À 70 ans, elle découvrait la mer

Martine Wijckaert

Forêts paisibles
Autrice, metteuse en scène, actrice et fondatrice de La Balsamine à Bruxelles, Martine Wijckaert est l’une des grandes figures de la scène belge francophone : libre, fidèle, authentique et rieuse. À 70 ans, elle gambade gaiement pour la première fois sur le plateau du Théâtre National Wallonie-Bruxelles. Roulez jeunesse dans les Forêts paisibles !
© Alice Piemme
Martine Wijckaert, vous faites partie des artistes qui débordent les frontières de leur discipline artistique, en les effritant par les marges, en instillant quelques libertés ou plis de méchanceté et d’humour féroce bien sentis. Votre dernière création Forêts paisibles n’y fait pas exception.

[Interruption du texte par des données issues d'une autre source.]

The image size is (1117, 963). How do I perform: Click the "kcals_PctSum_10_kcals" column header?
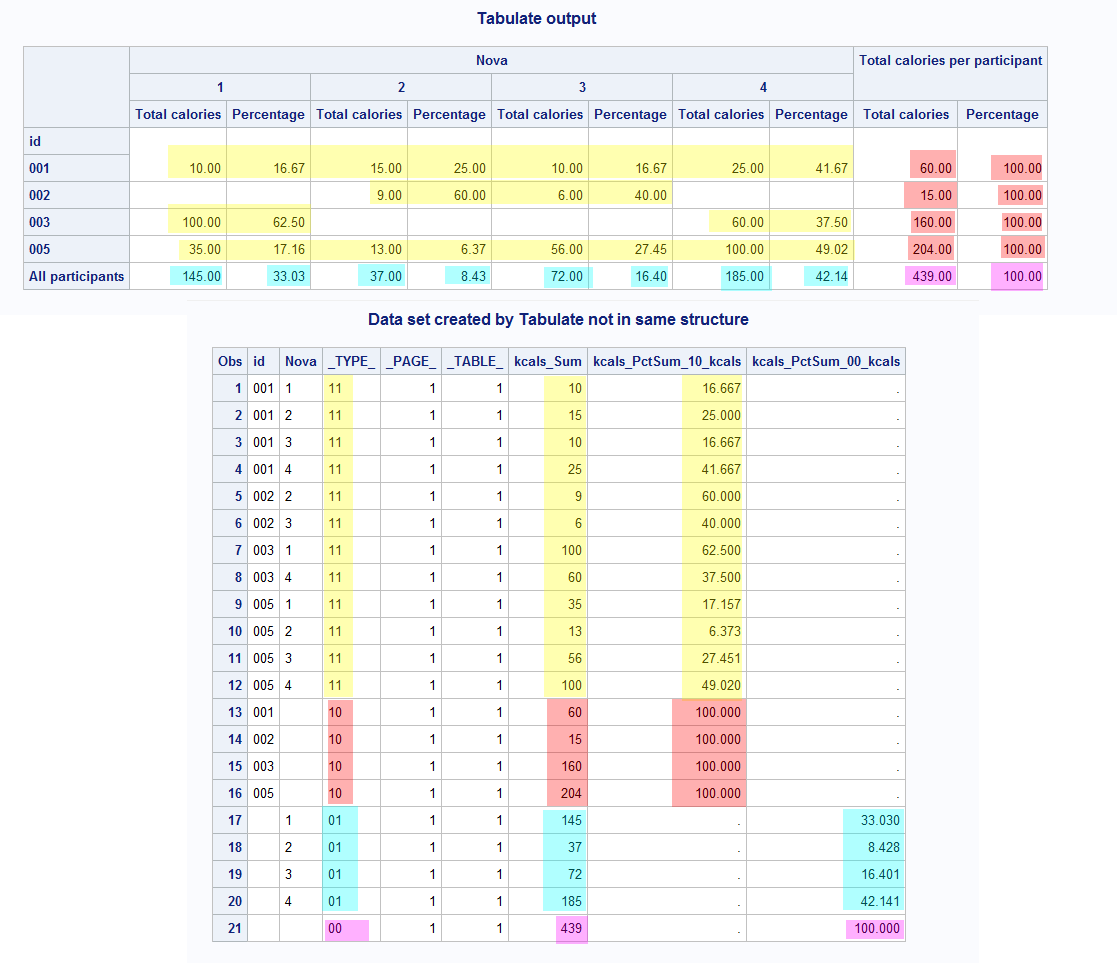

J’aime déborder des marges. La Balsamine (ndlr. Fondée par Martine Wijckaert en 1981) est une ancienne caserne. La grande salle, c’était à l’origine des écuries, puis un amphithéâtre. Même après les travaux, j’ai continué de travailler dans un espace brut sans coulisse. C’est la raison pour laquelle, j’ai choisi de présenter Forêts paisibles dans le Studio du Théâtre National Wallonie-Bruxelles.

Pour moi, tout commence par l’espace. J’ai même envie de dire que mon écriture y a toute sa densité. I·Els ont leurs propres règles de vie, leur mode de vie, leur alimentation, leurs relations.

Je crois en ce qui se passe devant nos yeux. Dans Forêts paisibles, tout est à vue, rien n’est masqué. Lorsque quelqu'un·e frappe à la porte, on voit l’autre lui répondre. C’est d’autant plus important qu’au théâtre, je ne crois pas à la convention de la coulisse. Il y a quelque chose qui est dans sa chair et sa vérité immédiate. C’est une incarnation immédiate.

Dans une fable féroce, vous compilez les occurrences du vaudeville et de la mythologie. Est-ce parce que, pour vous, le temps du moi est révolu ?

Tout mon travail d’écriture est ancré dans une sensation. Je ne peux pas écrire s’il n’y a pas une violence entre moi et le monde. « Parler de soi » n’a aucun intérêt. Par contre, « parler de soi » en ayant l’air de dire des généralités, et en se servant de ce mensonge vrai, ça c’est intéressant. J’y révèle la violence et l’intransigeance de certains rapports, une manière intégriste et autiste d’être au monde.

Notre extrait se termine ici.